Apple's OpenELM / MS's Phi-3 / Meta's Llama 3 Released
- Writing language: Korean
- •
- Base country: All countries
- •
- Information Technology
Select Language
Summarized by durumis AI
- Major tech companies such as Apple, Microsoft, and Meta are causing significant changes in the AI industry by recently releasing new large language models.
- Each company is showcasing differentiated models by reducing model size, optimizing data/algorithms, or enhancing contextual understanding.
- In particular, Apple's OpenELM is designed to be suitable for small devices, and Meta's Llama 3 exhibits excellent performance despite its small size thanks to its efficient model structure.
Recent Notable Releases of Large Language Models
In the past week, major tech giants such as Apple, Microsoft, and Meta have consecutively unveiled new large language models, causing a significant stir in the AI industry. Let's delve deeper into the key features and significance of these recently released models.
Apple's OpenELM
On April 25th, Apple unveiled its own OpenELM language model suite. It consists of four models of varying sizes: 0.27B, 0.45B, 1.08B, and 3.04B. Even the largest model only has 3 billion parameters, making it relatively small. Considering that most current large language models have at least 3 billion parameters, OpenELM is quite compact.
This is because Apple developed OpenELM with the intention of primarily using it on small devices. In the past, increasing the number of parameters was the main approach to achieving high performance, but recently, the trend has shifted towards miniaturization and lightweighting. Apple has also increased openness by releasing the entire package, including model weights, inference code, datasets, and frameworks.
MS's Phi-3 Series
Microsoft also first released the Phi-3 Mini model (3.8B parameters) on April 23rd, and plans to release the Phi-3 Small with 7B parameters and the Phi-3 Medium with 14B parameters in the future. Phi-3 Mini is an open model that anyone can use for commercial purposes free of charge. All new Phi-3 series models will be provided through MS's cloud service, Azure.
Meta's Llama 3
Meta (formerly Facebook) first released the 8B and 70B versions of the Llama 3 model on April 18th, and plans to release the larger 400B model in the summer. Particularly, the 8B model has been praised by the developer community for its outstanding performance despite its small size.
This is believed to be due to Meta's investment of a vast amount of training data to build an efficient model structure. It can be seen as a result of focusing on data and algorithm optimization instead of increasing the number of parameters.
xAI's Grok 1.5
The Grok 1.5 model announced on March 38th can process long context tokens up to 128K, enabling complex and lengthy prompting. While the trend in language model development has focused on simply increasing the size of parameters, Grok 1.5 has presented a new direction of enhancing long-context understanding ability.

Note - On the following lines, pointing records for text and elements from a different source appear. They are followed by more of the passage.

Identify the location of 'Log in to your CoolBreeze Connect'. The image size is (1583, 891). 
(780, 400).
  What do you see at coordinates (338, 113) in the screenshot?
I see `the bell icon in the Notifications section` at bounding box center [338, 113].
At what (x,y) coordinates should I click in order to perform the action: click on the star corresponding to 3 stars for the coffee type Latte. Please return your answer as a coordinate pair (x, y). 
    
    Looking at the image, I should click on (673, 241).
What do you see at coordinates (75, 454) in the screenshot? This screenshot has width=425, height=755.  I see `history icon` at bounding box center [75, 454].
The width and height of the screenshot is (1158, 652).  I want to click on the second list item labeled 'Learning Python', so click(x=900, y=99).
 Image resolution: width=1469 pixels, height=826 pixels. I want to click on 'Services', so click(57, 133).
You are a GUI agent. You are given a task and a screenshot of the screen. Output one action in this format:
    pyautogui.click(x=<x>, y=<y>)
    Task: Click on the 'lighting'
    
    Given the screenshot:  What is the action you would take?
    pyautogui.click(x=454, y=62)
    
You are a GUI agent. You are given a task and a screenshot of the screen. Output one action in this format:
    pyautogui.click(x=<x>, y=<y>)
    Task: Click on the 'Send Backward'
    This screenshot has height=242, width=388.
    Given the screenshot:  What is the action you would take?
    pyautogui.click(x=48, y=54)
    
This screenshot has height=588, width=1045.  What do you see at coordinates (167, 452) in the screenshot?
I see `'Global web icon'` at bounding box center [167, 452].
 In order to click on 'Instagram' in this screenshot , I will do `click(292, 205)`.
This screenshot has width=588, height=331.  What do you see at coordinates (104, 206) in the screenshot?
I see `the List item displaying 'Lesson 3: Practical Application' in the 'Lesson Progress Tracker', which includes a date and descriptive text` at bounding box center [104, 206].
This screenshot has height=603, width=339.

As such, the release of new large language models by leading companies like Apple, MS, and Meta in the past week has diversified the direction of AI technology evolution. New attempts are being made in various aspects, including model size reduction and lightweighting, data/algorithm optimization, and enhanced contextual understanding. It remains to be seen how the AI ecosystem will evolve in the future.